High on the list is bringing state physician licensing requirements—currently controlled by 50 state medical licensing boards—into the 21st century.
Telehealth comes in many forms. Traditionally, it involves a physician engaging in a care encounter with a patient at a remote location either by telephone or video hookup. Medicare reimburses providers at its regular rates for those activities, but only for the one-fifth of the U.S. population living in rural areas.
But over the past decade, telehealth has expanded to include remote readings of radiologic images, midnight intensive-care unit consultations and telephone outreach services by accountable care organizations and medical homes to manage people with chronic conditions. Hospitals have become major users of telehealth services, even when they aren't reimbursed.
And therein lies the rub. Telehealth is a disruptive technology that displaces traditional practice patterns and will substantially reduce some physicians' incomes, especially if they practice in isolation or small groups and remain disconnected from larger healthcare systems. A patient in an ICU who is being monitored with cameras and computerized charts by a remote physician doesn't require a local physician to come in at 3 a.m. to see how he's doing.
Other than the Veterans Affairs department, the federal government has been slow to embrace telehealth. The CMS still doesn't reimburse for the service in metropolitan areas.
It also doesn't reimburse at the same rates when services are delivered by a telehealth firm. Last week, the House Energy & Commerce Committee headed by Rep. Fred Upton (R-Mich.) finished drafting a bill that would pay telehealth firms the same rates as other Medicare providers, as long as the service substitutes for an in-person visit, reduces readmissions or enables the substitution of lower-cost services such as home health.
To protect the public purse, the legislation gives the CMS the right to refuse payment if it determines it would increase overall Medicare costs. Clearly, the bill's drafters are trying to answer concerns that telehealth providers are nothing more than the latest group looking for new ways to jump on the Medicare fee-for-service bandwagon.
Private insurers haven't had that experience in the 22 states and the District of Columbia that already require payment parity for telehealth services.

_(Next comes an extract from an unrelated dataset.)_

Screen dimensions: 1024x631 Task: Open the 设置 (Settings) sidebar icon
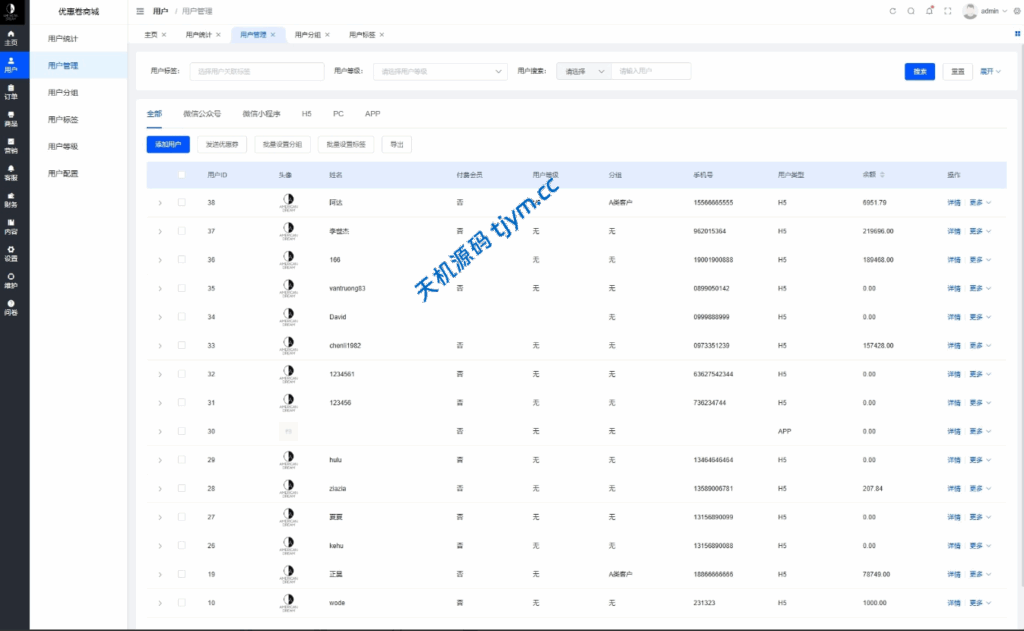tap(11, 253)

Anthem, one of the nation's largest insurers, sits on the board of the Alliance for Connected Care, a telehealth lobbying group.
So do CVS Health and Walgreen Co., which see telehealth as a way to extend their medicine management programs.
But to practice telehealth across state lines, a physician or other licensed professional needs a license in the state where the patient resides. Telehealth firms have to get multiple licenses costing thousands of dollars for every physician they employ. Some states have imposed restrictive rules on telehealth practices, such as requiring that any patient receiving the service must have had prior physical contact with the physician at least once.
Bipartisan legislation introduced in the last Congress would have cut through that Gordian knot by allowing physicians to practice telemedicine as long as they were licensed in any state. Its backers likened it to reciprocity among the states on drivers' licenses.
Both that bill and the payment parity bill could get attached to the next physician payment fix, which comes due at the end of March.
Sensing the tide is running against them, the Federation of State Medical Boards, supported by the American Medical Association, has proposed a voluntary national compact on joint licensing for the states. Individual physicians could make one application for multiple state licenses—as long as the state was in the national compact, they paid each state's licensing fee and met each state's specific requirements.
This is states' rights on steroids. It will encourage local medical societies to set up more roadblocks to telehealth deployment. Many states won't join. The FSMB's approach will only keep telehealth on hold.